19 Temmuz 2013 Cuma




ağlayan kedi

           Bu akşam yolda iki kedi gördüm. Biri ağlıyor, diğeri onu teselli ediyordu. Kafamı çevirdiğim pozisyonda yaklaşık 67 saniye bu ikiliyi izledim. Daha sonra isimlerini İzzet ve Esma koyduğum iki yaşlı insan evladı ya da insan ana-babası geldi, ben gittim. Bunlar yaşanırken kulaklarıma fısıldayan adam “yüzüne hasret kaldım kız, yüzüne yüzüm sürmedim.” diyordu. Ağlayan kedi, yeni batan Güneş’in gebe bıraktığı efkârımın ebesi oldu. Yaşı şu anki yaşının en az 3 katı olan kadim dostumun dediği gibi insanlar efkârlanınca canları bir şeyler içmek ister. Çevredeki çok sevdiğim mekanlardan birine girip limonlu soda aldım.

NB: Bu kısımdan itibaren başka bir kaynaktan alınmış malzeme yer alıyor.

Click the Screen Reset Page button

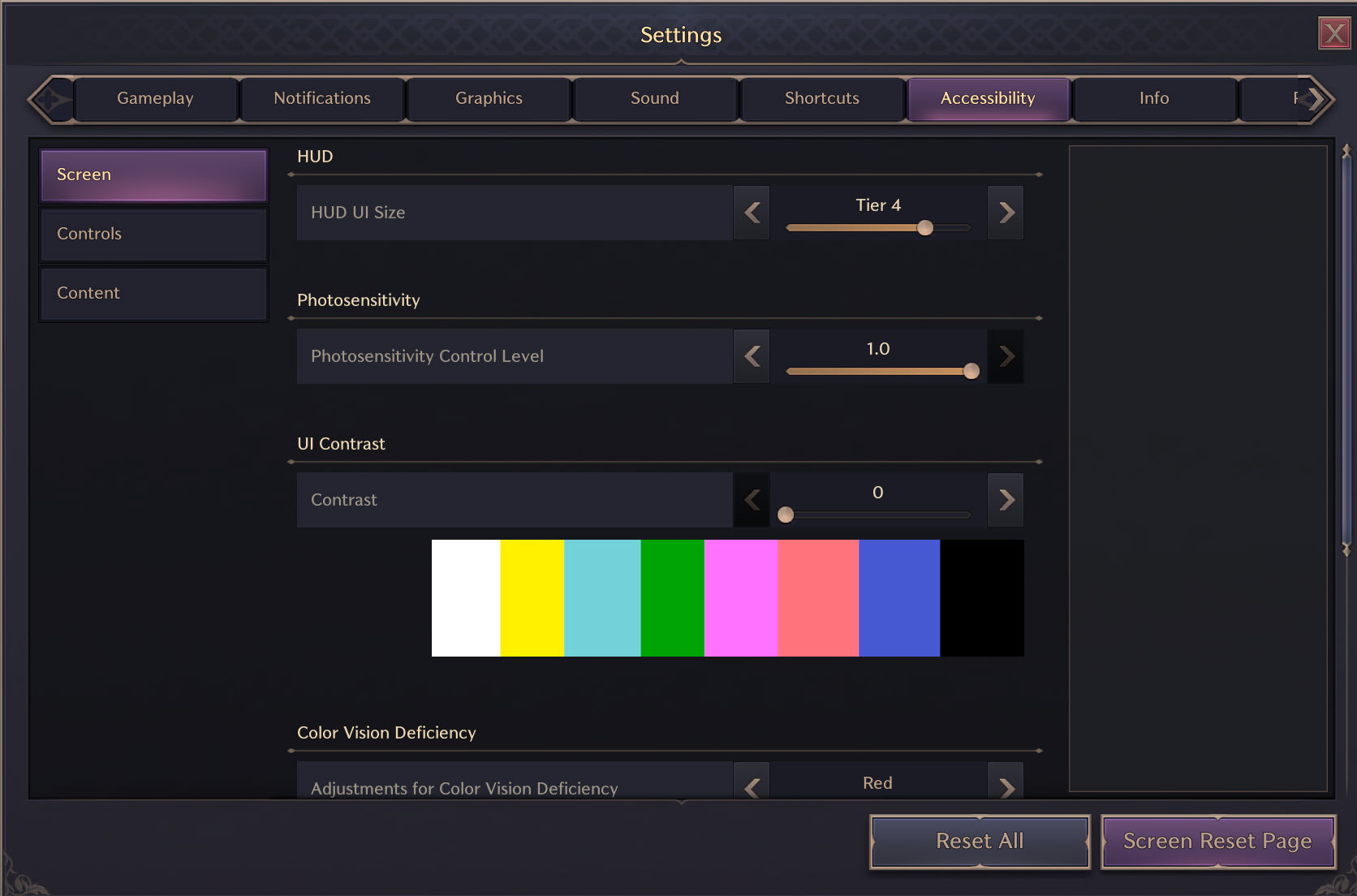tap(1217, 842)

Kibar esnafa başka bir isteğimin olmadığını söyleyip dışarı çıktım. 73 saniye sonra gördüğüm başka bir kedinin önüne içsin zavallı diye soda döktüm. Arkasına bakmadan kaçtı dürzü. Kedi sodadan ne anlar? Bu arada “eşek hoş laftan ne anlar” diye bir şey yoktur. Bilmeyenler, istemeden yalan söylüyor inanmayın. Genç ve güzel kızlar; size eşşek gözlüm diye iltifat eden manitalarınız varsa hemen tekmeyi basın. Onlar yeni bir şeyler oluşturmaya üşenen ya da bunu bile düşünemeyen herifçioğullarıdır. Hem boştaki genç ve güzel kızların sayısının artmasından dünya hiçbir zarar görmez. Önceki cümleyi bence diye bitirmeye gerek var mı? 


              mehmet güzel

2 yorum:

  1. beyefendi, acaba her yaptığınız hareketin süresini ölçmek için yanınızda kronometre mi taşıyorsunuz?